When it was ‘all fall down’ for most stocks during the note-ban period (November ‘16-January ‘17), NTPC and PowerGrid stood as exceptions with a positive bias. These stocks gained 12-16 per cent in these three months. Perhaps for this reason, most brokerages preferred to bet on PowerGrid and NTPC as their picks for 2017.
Another reason could be strong revenue visibility these companies offer. Despite the challenging times for the power sector, financial results of NTPC (India’s largest power generator) and PowerGrid (the nation’s largest power transmission player) have either met or exceeded Street expectations consistently in the past four-five quarters. The strong run is expected to continue in the next two financial year as well. Analysts estimate PowerGrid’s revenues and net profits to grow by 17-18 per cent annually in FY17-19, while for NTPC, the growth is likely to be 15-20 per cent.
For PowerGrid, the pace of capital expansion (capex or constructing grid lines) in the past four-five years has been very strong. Around Rs 93,000 crore of projects are expected to yield revenues in the next three-four years as they become operational (capitalisation, in technical parlance). This results in more projects becoming eligible for assured regulated return on equity (RoE) at 15.5 per cent. Given that PowerGrid’s business works on a cost pass-through basis, the profitability in operations is likely to be maintained at over 88 per cent. If earnings support from consultancy and telecommunications business continues to flow in, investors could expect the earnings and profitability to receive a boost.
Graph
NTPC also enjoys the same advantages in terms of cost pass-through and regulated returns. Its earnings will get further fillip as more capacities are added — 6,860 megawatts (Mw) in FY18 and 8,760 Mw in FY19. Consequently, projects qualifying for regulated RoE will also increase. Efforts to increase operational efficiency could also result in higher earnings. Regulated returns are generated by plants which operate at over 86 per cent efficiency. Lower demand for electricity has reduced NTPC’s ability on this front, but as demand picks up, the situation could improve.
On the macro front, a benign interest rate cycle also improves attractiveness of growing companies having a fixed-return business model.

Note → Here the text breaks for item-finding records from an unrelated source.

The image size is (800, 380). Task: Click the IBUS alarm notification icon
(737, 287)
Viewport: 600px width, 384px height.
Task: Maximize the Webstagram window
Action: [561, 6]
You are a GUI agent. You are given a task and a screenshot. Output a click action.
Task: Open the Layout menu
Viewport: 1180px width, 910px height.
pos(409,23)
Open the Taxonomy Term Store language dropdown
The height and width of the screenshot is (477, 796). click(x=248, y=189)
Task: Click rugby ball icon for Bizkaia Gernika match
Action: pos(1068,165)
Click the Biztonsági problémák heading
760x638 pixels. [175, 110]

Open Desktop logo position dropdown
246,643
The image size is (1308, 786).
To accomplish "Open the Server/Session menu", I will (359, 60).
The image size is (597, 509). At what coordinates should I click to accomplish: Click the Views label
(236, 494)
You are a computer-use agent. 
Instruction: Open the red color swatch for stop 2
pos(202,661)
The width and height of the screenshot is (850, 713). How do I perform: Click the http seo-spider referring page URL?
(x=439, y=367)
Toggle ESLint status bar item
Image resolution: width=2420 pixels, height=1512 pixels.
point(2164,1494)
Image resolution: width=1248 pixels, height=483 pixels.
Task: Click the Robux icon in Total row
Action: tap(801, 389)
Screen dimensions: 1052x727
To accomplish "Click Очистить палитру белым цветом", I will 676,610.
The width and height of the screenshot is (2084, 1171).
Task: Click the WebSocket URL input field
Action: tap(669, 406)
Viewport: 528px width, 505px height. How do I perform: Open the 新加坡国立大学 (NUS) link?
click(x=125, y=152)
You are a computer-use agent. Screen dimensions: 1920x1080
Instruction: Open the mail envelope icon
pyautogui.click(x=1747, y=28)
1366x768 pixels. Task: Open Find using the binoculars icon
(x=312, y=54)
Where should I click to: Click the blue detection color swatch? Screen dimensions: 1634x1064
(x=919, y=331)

But there are a few tricky points as well. For PowerGrid, investors await details on future capex. Currently, the Street is not factoring a reduction in capex plans. But a lower estimate could dampen sentiments. With NTPC, the risk of change in accounting for coal prices persists. While it hasn’t faced material cost pressures due to change in norms in December quarter earnings, clarity will emerge in the next three-six months. While these concerns aren’t priced in for now, analysts are of the view that even if the worst-case scenario plays out for these two firms, it won’t impact earnings in the next two-three years.